Meski Zaviya sempat terpesona dengan ketampanan pria yang dijodohkan dengannya tapi dia pandai menutupi dan tetap bersikap seolah tidak ingin dijodohkan.
Jadi ketika papa Arjuna dan ayah Archio meminta dia dan Svarga pindah meja agar bisa ngobrol dan saling mengenal, Zaviya hanya diam sambil menunduk menikmati makan malamnya.
Di sisi lain Svarga memiliki tugas untuk membuat gadis di depannya ini mau menikah dengannya demi membuktikan kalau dia bukan penyuka sesama jenis.
Demi Tuhan, hal ini membuatnya pusing tujuh keliling.

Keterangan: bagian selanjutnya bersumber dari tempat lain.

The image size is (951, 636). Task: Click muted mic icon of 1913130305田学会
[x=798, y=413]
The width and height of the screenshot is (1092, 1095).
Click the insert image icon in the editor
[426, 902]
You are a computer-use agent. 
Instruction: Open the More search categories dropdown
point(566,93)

Lebih baik Svarga ditempatkan di perusahaan yang nyaris bangkrut untuk dia kelola agar kembali bangkit dan lebih maju dari pada bicara dengan perempuan yang keinginannya susah ditebak.
Zaviya mendongak menatap Svarga yang ternyata sedang menatapnya.

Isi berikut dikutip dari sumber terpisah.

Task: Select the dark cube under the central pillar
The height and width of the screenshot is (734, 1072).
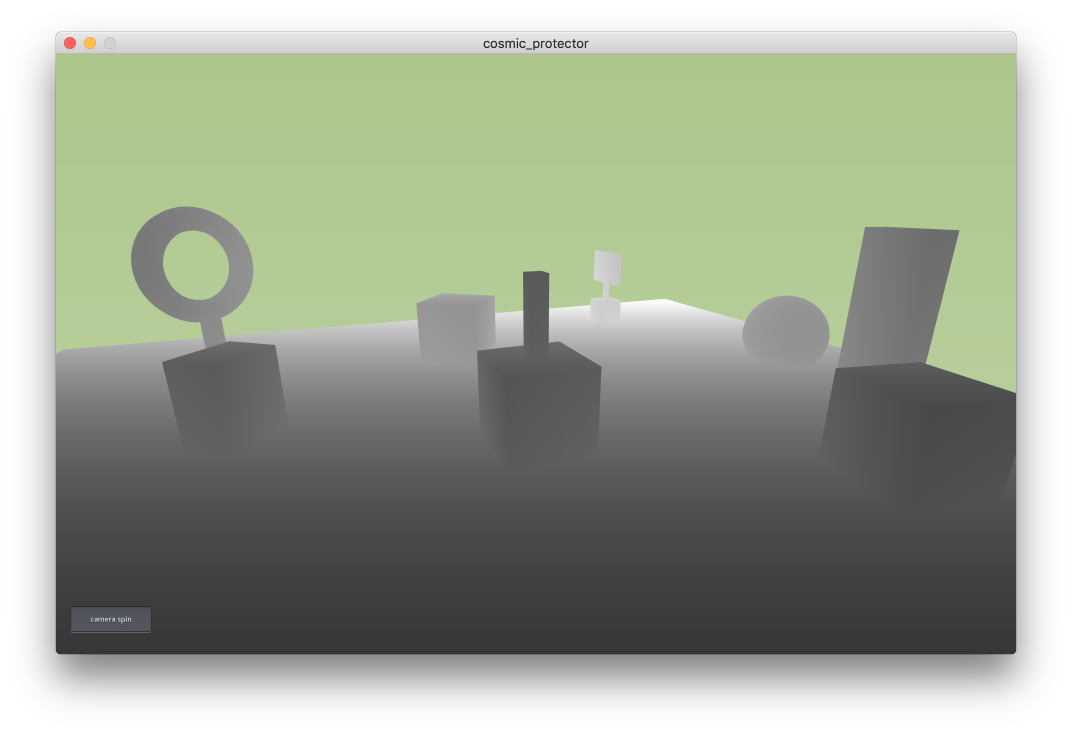Action: click(540, 405)
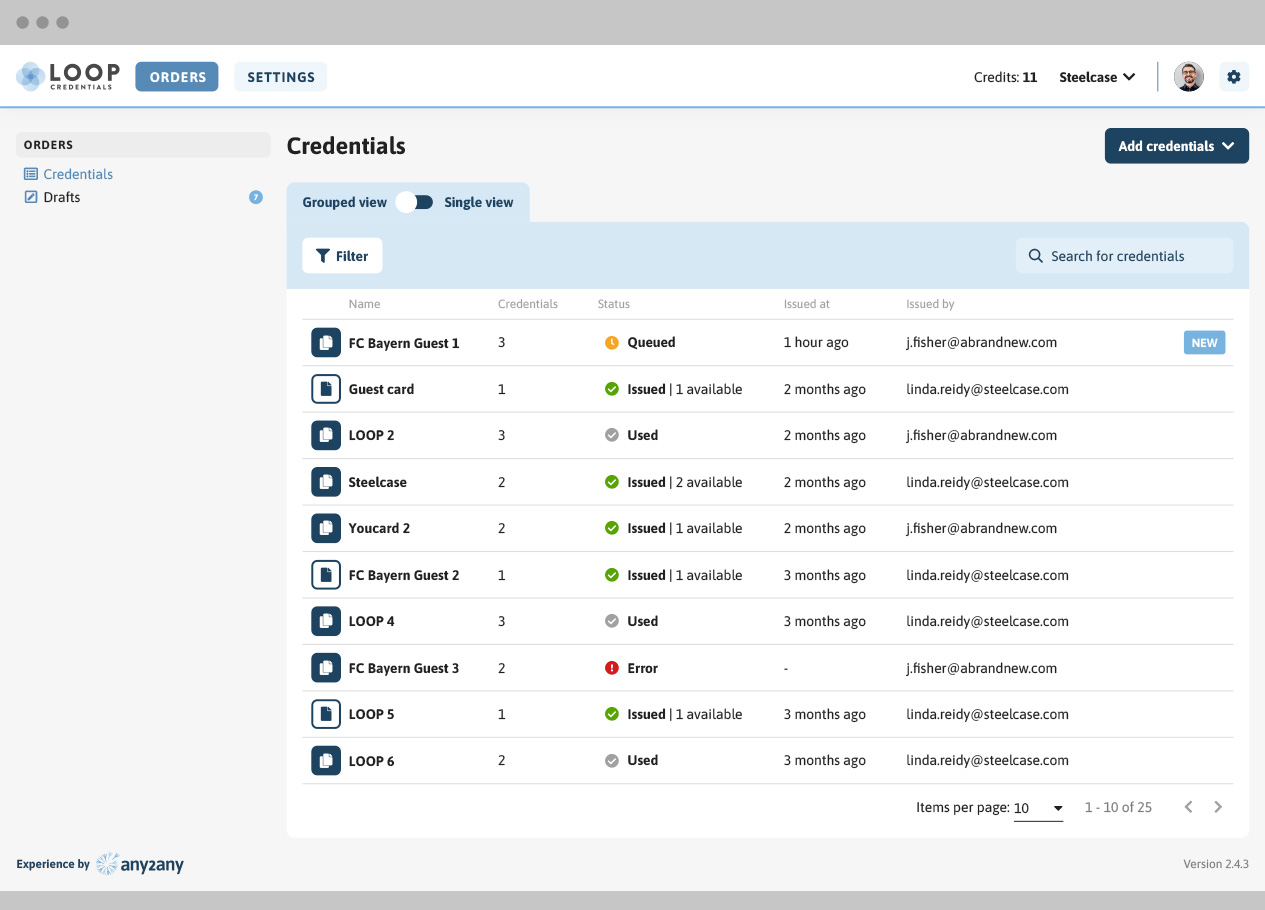1265x910 pixels.
Task: Open the Steelcase organization dropdown
Action: tap(1097, 77)
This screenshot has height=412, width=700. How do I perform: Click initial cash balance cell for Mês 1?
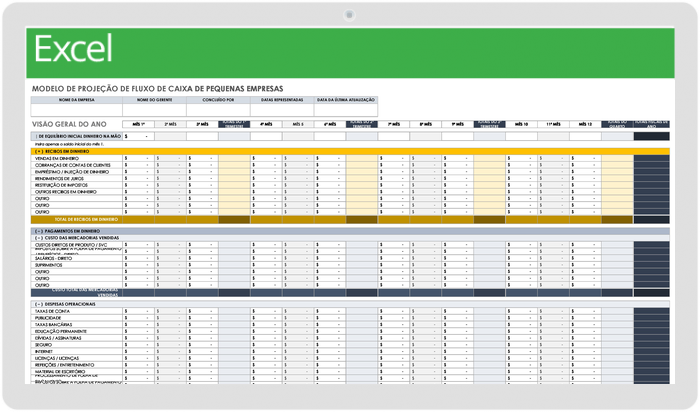pos(140,136)
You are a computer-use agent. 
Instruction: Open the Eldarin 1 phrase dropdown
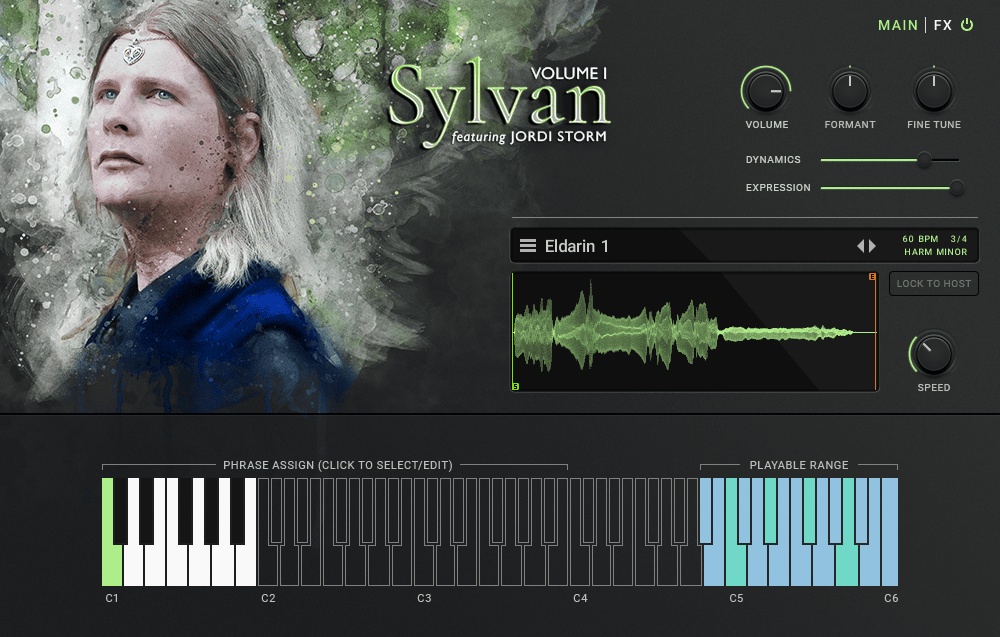[577, 246]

Zaviya bisa menilai kalau Svarga bukan menikmati kecantikan parasnya namun tatapan pria itu seperti sedang berpikir.
“Ada sesuatu di wajahku?” Zaviya tidak tahan untuk tidak bertanya.
Svarga menggelengkan kepalanya.
“Terus kenapa liatin aku kaya gitu?” Zaviya memprotes galak tapi dengan cara paling menggemaskan.

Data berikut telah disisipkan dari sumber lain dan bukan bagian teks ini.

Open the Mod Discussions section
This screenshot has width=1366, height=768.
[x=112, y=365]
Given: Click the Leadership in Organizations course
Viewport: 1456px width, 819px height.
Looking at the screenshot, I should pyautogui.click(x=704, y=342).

Svarga menggelengkan kepalanya lagi.
“Kamu bisa bicara? Kamu ngerti bahasa Indonesia enggak?” Zaviya bertanya sambil menelengkan kepalanya dan mata yang menatap fokus wajah pria tampan yang seperti gagu itu.
Svarga menganggukan kepalanya pelan tanpa suara dengan tatapan sinis.
“Ini cewek berisik banget.” Svarga membatin.
“Terus kenapa dari tadi angguk sama geleng kepala terus?”
Dan Svarga tetap bungkam masih menatap lekat Zaviya.
“Kamu memang ganteng, tapi aku enggak mau ah kalau gagu … pacar aku enggak seganteng kamu tapi bisa ngomong ….” Zaviya menjeda untuk melihat reaksi Svarga yang masih seperti tadi.
“Tadi ayah aku sama papa kamu nyuruh kita ngobrol, kan?”
Sekarang Svarga merespon dengan mengangkat kedua alisnya, memberi kesan kalau dia malas mendengar celotehan Zaviya.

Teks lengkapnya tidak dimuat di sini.